Task goal – Please set down the records below exactly as they appear.

Items listed in a dataset –
◇ ◇ ◇ ◇ ◇ ◇ ◇
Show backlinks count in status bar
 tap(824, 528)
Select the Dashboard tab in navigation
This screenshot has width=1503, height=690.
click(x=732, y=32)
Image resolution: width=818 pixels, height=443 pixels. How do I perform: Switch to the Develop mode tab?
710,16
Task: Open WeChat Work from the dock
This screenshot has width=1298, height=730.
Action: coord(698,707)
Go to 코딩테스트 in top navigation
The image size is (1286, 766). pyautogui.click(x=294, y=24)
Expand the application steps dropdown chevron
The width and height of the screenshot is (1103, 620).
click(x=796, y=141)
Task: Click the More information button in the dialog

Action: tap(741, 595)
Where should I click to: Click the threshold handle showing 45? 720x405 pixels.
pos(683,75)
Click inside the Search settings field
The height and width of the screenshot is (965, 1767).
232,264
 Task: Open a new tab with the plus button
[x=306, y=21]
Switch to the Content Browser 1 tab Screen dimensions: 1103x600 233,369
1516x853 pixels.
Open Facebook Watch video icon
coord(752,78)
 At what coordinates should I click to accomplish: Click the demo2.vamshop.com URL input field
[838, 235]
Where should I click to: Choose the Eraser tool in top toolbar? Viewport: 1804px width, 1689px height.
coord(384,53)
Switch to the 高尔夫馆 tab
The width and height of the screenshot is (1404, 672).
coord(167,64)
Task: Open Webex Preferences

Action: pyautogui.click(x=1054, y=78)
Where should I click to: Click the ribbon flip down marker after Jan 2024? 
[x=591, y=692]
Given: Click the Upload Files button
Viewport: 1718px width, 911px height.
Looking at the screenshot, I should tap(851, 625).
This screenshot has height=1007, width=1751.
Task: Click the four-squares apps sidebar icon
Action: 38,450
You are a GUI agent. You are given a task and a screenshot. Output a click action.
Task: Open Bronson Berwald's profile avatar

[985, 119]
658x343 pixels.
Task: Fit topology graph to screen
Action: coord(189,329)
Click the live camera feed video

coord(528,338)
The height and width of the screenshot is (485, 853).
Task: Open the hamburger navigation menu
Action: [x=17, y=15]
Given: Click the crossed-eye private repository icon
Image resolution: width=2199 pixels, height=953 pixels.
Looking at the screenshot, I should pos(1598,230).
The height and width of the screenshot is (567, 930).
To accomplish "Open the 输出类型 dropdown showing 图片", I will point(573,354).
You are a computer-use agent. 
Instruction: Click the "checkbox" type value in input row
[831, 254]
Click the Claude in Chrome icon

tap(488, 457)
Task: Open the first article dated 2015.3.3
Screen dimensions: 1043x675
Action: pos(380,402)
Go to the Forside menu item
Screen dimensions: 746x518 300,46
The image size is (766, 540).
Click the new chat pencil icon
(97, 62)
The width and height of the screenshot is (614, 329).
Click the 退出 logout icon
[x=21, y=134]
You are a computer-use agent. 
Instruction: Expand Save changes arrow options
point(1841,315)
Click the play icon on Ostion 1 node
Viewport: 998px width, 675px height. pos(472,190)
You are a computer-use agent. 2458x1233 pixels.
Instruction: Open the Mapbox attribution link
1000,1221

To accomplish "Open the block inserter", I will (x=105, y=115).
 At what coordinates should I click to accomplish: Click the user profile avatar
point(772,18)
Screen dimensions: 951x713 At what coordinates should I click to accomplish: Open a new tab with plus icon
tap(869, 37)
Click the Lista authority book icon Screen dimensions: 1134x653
◇ ◇ ◇ ◇ ◇ ◇ ◇
Problem solution –
Show backlinks count in status bar
 tap(824, 528)
Select the Dashboard tab in navigation
This screenshot has width=1503, height=690.
click(x=732, y=32)
Image resolution: width=818 pixels, height=443 pixels. How do I perform: Switch to the Develop mode tab?
710,16
Task: Open WeChat Work from the dock
This screenshot has width=1298, height=730.
Action: coord(698,707)
Go to 코딩테스트 in top navigation
The image size is (1286, 766). pyautogui.click(x=294, y=24)
Expand the application steps dropdown chevron
The width and height of the screenshot is (1103, 620).
click(x=796, y=141)
Task: Click the More information button in the dialog

Action: tap(741, 595)
Where should I click to: Click the threshold handle showing 45? 720x405 pixels.
pos(683,75)
Click inside the Search settings field
The height and width of the screenshot is (965, 1767).
232,264
 Task: Open a new tab with the plus button
[x=306, y=21]
Switch to the Content Browser 1 tab Screen dimensions: 1103x600 233,369
1516x853 pixels.
Open Facebook Watch video icon
coord(752,78)
 At what coordinates should I click to accomplish: Click the demo2.vamshop.com URL input field
[838, 235]
Where should I click to: Choose the Eraser tool in top toolbar? Viewport: 1804px width, 1689px height.
coord(384,53)
Switch to the 高尔夫馆 tab
The width and height of the screenshot is (1404, 672).
coord(167,64)
Task: Open Webex Preferences

Action: pyautogui.click(x=1054, y=78)
Where should I click to: Click the ribbon flip down marker after Jan 2024? 
[x=591, y=692]
Given: Click the Upload Files button
Viewport: 1718px width, 911px height.
Looking at the screenshot, I should tap(851, 625).
This screenshot has height=1007, width=1751.
Task: Click the four-squares apps sidebar icon
Action: 38,450
You are a GUI agent. You are given a task and a screenshot. Output a click action.
Task: Open Bronson Berwald's profile avatar

[985, 119]
658x343 pixels.
Task: Fit topology graph to screen
Action: coord(189,329)
Click the live camera feed video

coord(528,338)
The height and width of the screenshot is (485, 853).
Task: Open the hamburger navigation menu
Action: [x=17, y=15]
Given: Click the crossed-eye private repository icon
Image resolution: width=2199 pixels, height=953 pixels.
Looking at the screenshot, I should pos(1598,230).
The height and width of the screenshot is (567, 930).
To accomplish "Open the 输出类型 dropdown showing 图片", I will point(573,354).
You are a computer-use agent. 
Instruction: Click the "checkbox" type value in input row
[831, 254]
Click the Claude in Chrome icon

tap(488, 457)
Task: Open the first article dated 2015.3.3
Screen dimensions: 1043x675
Action: pos(380,402)
Go to the Forside menu item
Screen dimensions: 746x518 300,46
The image size is (766, 540).
Click the new chat pencil icon
(97, 62)
The width and height of the screenshot is (614, 329).
Click the 退出 logout icon
[x=21, y=134]
You are a computer-use agent. 
Instruction: Expand Save changes arrow options
point(1841,315)
Click the play icon on Ostion 1 node
Viewport: 998px width, 675px height. pos(472,190)
You are a computer-use agent. 2458x1233 pixels.
Instruction: Open the Mapbox attribution link
1000,1221

To accomplish "Open the block inserter", I will (x=105, y=115).
 At what coordinates should I click to accomplish: Click the user profile avatar
point(772,18)
Screen dimensions: 951x713 At what coordinates should I click to accomplish: Open a new tab with plus icon
tap(869, 37)
Click the Lista authority book icon Screen dimensions: 1134x653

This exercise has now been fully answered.